Currawinya National Park Queensland

We camped on the Corni Paroo Waterhole in Currawinya NP for a few days. Once again the country is experiencing a severe drought with Ramsar listed wetlands Lake Wyara and Lake Numalla both dry. The waterholes along the Paroo River held water though the water-bird numbers were very low with only a few Pelicans, White-faced and White-necked Herons and a lone Black-fronted Dotterel seen.

The dominant eucalypt species along the waterholes of the Paroo are River Redgum, Black Box, Coolibah and Yapunyah (Eucalyptus ochrophloia).

A Yapunyah growing on banks of the Paroo River alongside River Redgum and Coolibah. Their form varied from large single trunked trees to mallee like forms.

Fortunately the yapunyah was in flower and attracted Spiny-cheeked Honeyeater (the most numerous honeyeater we saw), White-plumed Honeyeaters, Yellow-throated miners, Black-faced Woodswallows and Australian Ringneck Parrots.

Spiny-cheeked Honeyeater in flowering yapunyah. 
Spiny-cheeks are widespread across much of arid inland Australia.
Black-faced Woodswallows are another arid land nomadic species sometimes found in large numbers. They can often be seen feeding on nectar bearing flowers.
White-plumed Honeyeaters are possibly the most numerous and most often encountered honeyeater species on inland/outback water ways.
The bird in the photo above grooming.

The following photos are of some other birds we found in Currawyinya NP.

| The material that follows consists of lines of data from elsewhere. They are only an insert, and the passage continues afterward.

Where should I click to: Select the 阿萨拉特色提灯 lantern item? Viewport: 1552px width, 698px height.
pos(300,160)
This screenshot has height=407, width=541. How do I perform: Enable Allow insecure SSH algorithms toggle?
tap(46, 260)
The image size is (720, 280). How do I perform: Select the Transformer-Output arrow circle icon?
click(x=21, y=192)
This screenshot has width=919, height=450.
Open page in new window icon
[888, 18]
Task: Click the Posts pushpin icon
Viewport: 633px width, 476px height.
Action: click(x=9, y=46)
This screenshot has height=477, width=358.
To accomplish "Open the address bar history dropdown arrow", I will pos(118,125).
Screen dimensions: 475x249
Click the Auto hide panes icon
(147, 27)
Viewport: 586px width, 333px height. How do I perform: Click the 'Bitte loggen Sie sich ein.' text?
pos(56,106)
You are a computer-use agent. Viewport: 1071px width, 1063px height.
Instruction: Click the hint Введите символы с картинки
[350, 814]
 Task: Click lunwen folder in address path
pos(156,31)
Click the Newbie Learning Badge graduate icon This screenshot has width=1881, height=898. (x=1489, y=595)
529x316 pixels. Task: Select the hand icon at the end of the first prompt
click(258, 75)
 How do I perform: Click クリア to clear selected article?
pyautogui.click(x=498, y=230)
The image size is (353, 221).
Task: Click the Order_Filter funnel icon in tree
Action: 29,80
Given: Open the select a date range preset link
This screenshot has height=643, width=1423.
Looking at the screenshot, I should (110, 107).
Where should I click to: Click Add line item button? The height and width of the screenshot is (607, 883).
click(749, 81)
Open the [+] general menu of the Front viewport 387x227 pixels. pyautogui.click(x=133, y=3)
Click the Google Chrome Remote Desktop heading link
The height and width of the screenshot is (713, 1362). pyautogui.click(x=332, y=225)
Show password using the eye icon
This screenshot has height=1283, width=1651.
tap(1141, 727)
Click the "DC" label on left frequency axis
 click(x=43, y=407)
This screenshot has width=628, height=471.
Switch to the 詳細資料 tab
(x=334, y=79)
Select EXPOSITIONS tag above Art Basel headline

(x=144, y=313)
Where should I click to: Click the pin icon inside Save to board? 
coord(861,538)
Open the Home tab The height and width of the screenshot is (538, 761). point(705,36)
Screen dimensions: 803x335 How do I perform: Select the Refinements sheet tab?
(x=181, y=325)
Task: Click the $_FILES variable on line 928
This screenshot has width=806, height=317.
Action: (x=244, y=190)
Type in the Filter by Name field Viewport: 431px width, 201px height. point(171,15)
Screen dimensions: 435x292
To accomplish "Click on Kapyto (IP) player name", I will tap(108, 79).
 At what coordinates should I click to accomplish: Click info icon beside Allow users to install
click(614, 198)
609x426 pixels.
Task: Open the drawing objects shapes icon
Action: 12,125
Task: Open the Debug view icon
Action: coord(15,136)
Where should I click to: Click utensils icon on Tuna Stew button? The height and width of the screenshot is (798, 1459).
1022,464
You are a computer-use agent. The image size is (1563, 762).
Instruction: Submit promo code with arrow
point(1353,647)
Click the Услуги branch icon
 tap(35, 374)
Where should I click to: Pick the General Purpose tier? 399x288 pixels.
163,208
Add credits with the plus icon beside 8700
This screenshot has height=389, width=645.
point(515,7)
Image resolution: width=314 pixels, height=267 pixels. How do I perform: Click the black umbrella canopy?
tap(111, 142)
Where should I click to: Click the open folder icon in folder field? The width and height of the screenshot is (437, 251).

There are not many places in Australia (excluding Tasmania) where you will not encounter a Willie Wagtail!
White-faced Heron, Corni Paroo Waterhole.
The Grey Butcherbirds, another hardy outback survivor in hard times.
Male Crested Bellbird found feeding at The Granites – this is another hardy arid land species.
Both plants and animals are in survival mode in much of outback Australia at present - conditions are extremely dry.

The plant in the above photo is Solanum ellipticum – Potato Bush – a hardy arid land plant which appears to be struggling under the conditions.

A female Hooded Robin (plus a male nearby) fed on a barren rocky area below The Granites along with Southern Whiteface, Red-capped Robins and a Brown Treecreeper.
Five Brolga were found on the water at Ten Mile Bore.
Brolgas are very wary birds and hard to approach on foot.

It is interesting to visit the outback during extreme droughts to compare drought conditions with our previous visits during better times. The downside is very few birds and dusty rough roads that have broken up in many places making travel testing at times (the road from Bourke to Hungerford was moderately bad). From Currawinya NP we headed north to Eulo and east to Cunnamulla to visit Bowra Sanctuary for a few days.